### Your assignment
Please copy all of the records exactly, leaving nothing out.

(Extracted data entries)

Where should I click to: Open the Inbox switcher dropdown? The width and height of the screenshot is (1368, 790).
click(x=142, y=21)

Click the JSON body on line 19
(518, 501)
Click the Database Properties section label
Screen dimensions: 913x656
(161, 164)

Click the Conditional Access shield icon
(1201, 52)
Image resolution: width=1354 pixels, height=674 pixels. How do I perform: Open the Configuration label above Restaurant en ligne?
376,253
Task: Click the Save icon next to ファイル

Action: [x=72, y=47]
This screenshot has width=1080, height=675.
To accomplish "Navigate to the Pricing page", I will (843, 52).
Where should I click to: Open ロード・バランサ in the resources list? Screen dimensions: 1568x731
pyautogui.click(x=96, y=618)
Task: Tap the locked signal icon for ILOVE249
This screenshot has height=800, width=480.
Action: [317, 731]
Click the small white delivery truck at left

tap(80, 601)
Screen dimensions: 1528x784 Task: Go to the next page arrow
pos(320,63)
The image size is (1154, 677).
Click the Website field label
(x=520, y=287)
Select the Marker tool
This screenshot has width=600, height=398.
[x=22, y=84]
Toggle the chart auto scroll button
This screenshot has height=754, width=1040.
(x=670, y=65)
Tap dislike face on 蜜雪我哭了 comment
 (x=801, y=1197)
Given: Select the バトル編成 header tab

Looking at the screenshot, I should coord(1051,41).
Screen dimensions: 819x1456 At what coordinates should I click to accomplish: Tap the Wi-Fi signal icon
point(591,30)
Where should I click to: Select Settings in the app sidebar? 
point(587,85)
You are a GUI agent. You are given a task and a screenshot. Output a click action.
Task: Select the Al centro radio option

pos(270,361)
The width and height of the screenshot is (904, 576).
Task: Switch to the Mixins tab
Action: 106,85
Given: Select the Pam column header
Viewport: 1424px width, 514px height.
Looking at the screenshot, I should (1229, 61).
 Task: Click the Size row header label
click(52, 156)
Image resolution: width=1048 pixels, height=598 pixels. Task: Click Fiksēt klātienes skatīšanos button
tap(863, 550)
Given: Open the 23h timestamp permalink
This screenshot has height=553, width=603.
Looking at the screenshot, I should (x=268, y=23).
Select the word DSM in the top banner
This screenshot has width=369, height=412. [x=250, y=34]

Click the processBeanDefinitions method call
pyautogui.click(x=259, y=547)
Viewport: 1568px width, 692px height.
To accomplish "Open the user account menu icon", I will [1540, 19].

### Task result
Where should I click to: Open the Inbox switcher dropdown? The width and height of the screenshot is (1368, 790).
click(x=142, y=21)

Click the JSON body on line 19
(518, 501)
Click the Database Properties section label
Screen dimensions: 913x656
(161, 164)

Click the Conditional Access shield icon
(1201, 52)
Image resolution: width=1354 pixels, height=674 pixels. How do I perform: Open the Configuration label above Restaurant en ligne?
376,253
Task: Click the Save icon next to ファイル

Action: [x=72, y=47]
This screenshot has width=1080, height=675.
To accomplish "Navigate to the Pricing page", I will (843, 52).
Where should I click to: Open ロード・バランサ in the resources list? Screen dimensions: 1568x731
pyautogui.click(x=96, y=618)
Task: Tap the locked signal icon for ILOVE249
This screenshot has height=800, width=480.
Action: [317, 731]
Click the small white delivery truck at left

tap(80, 601)
Screen dimensions: 1528x784 Task: Go to the next page arrow
pos(320,63)
The image size is (1154, 677).
Click the Website field label
(x=520, y=287)
Select the Marker tool
This screenshot has width=600, height=398.
[x=22, y=84]
Toggle the chart auto scroll button
This screenshot has height=754, width=1040.
(x=670, y=65)
Tap dislike face on 蜜雪我哭了 comment
 (x=801, y=1197)
Given: Select the バトル編成 header tab

Looking at the screenshot, I should coord(1051,41).
Screen dimensions: 819x1456 At what coordinates should I click to accomplish: Tap the Wi-Fi signal icon
point(591,30)
Where should I click to: Select Settings in the app sidebar? 
point(587,85)
You are a GUI agent. You are given a task and a screenshot. Output a click action.
Task: Select the Al centro radio option

pos(270,361)
The width and height of the screenshot is (904, 576).
Task: Switch to the Mixins tab
Action: 106,85
Given: Select the Pam column header
Viewport: 1424px width, 514px height.
Looking at the screenshot, I should (1229, 61).
 Task: Click the Size row header label
click(52, 156)
Image resolution: width=1048 pixels, height=598 pixels. Task: Click Fiksēt klātienes skatīšanos button
tap(863, 550)
Given: Open the 23h timestamp permalink
This screenshot has height=553, width=603.
Looking at the screenshot, I should (x=268, y=23).
Select the word DSM in the top banner
This screenshot has width=369, height=412. [x=250, y=34]

Click the processBeanDefinitions method call
pyautogui.click(x=259, y=547)
Viewport: 1568px width, 692px height.
To accomplish "Open the user account menu icon", I will [1540, 19].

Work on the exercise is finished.